God Battle plan for the mind david saxton

 David Saxton. God’s Battle Plan for the Mind.  Grand Rapids, MI: Reformation Heritage Books, 2015. 144 pp.

I thoroughly enjoyed this book and believed that it was God’s providence that I read this book at the time I was reading it since lately I have been thinking a lot about Christian devotions and prayers.  It truly ministered to my soul.

The subject of the book is on biblical meditation.  The author David Saxton correctly note that this is a loss discipline today among most Western Christians and it doesn’t help that the term “meditation” often invoke unbiblical form of meditation that is more in line with Eastern religion and mysticism than the Bible.  Thus the first two chapters argued for the importance of biblical meditation and also note incorrect forms of meditation.  True biblical meditation involves thinking about God’s spiritual truth from the Scripture rather than the emptying of the mind or looking within oneself.  Since some of the contemporary Christian meditation strategies are not necessarily biblical the book looks at the Scripture in constructing meditation that would please God while also looking at the rich insight that the Puritans had on this important Christian discipline.  Chapter three is a wonderful chapter that defined biblical meditation and providing the biblical support for this.  I appreciate the lexical word studies the author went through as well.
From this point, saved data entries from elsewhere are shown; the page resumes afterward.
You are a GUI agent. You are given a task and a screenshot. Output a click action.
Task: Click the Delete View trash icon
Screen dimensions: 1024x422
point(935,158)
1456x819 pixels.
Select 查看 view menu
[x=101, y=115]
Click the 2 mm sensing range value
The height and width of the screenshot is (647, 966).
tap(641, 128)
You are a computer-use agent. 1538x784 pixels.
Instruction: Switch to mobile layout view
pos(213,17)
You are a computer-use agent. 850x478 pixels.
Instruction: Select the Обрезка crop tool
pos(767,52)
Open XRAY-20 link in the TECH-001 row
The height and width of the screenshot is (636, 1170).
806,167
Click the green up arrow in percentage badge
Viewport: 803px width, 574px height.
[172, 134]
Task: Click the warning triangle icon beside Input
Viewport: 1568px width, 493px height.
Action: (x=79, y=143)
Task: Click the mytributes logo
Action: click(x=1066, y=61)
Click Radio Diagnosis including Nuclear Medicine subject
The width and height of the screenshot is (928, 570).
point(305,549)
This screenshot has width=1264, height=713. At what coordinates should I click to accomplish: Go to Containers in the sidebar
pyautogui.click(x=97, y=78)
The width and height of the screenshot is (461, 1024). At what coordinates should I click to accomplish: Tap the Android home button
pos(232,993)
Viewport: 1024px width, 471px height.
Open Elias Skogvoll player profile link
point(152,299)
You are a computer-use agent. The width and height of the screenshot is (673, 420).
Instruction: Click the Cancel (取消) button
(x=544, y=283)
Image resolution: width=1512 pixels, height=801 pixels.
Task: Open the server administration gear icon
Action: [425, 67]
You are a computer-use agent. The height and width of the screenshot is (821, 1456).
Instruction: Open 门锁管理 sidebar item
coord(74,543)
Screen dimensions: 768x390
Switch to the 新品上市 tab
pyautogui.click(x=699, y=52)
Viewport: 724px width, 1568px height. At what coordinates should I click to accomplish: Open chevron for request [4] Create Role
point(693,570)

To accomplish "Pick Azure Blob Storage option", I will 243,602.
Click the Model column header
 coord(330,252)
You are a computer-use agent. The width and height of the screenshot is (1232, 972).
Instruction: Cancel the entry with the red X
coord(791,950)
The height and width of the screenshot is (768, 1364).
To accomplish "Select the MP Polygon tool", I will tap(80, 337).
Both the author and the Puritans that the author quoted in the book had very good illustrations on the importance of Christian meditation.  For instance we read that “a godly person does not just snack occasionally on God’s truth; rather, the Word is his heart delight and hourly consideration” (2).  Constantly throughout the book meditation was compared to chewing food and the habit of studying the Bible and not meditating was compared to tasting food but not swallowing it.  We also see the illustration that it is important to let the Word of God soak your life thoroughly similar to letting a teabag sit in hot water long enough and not merely letting the tea bag that dip a bit into the water (10).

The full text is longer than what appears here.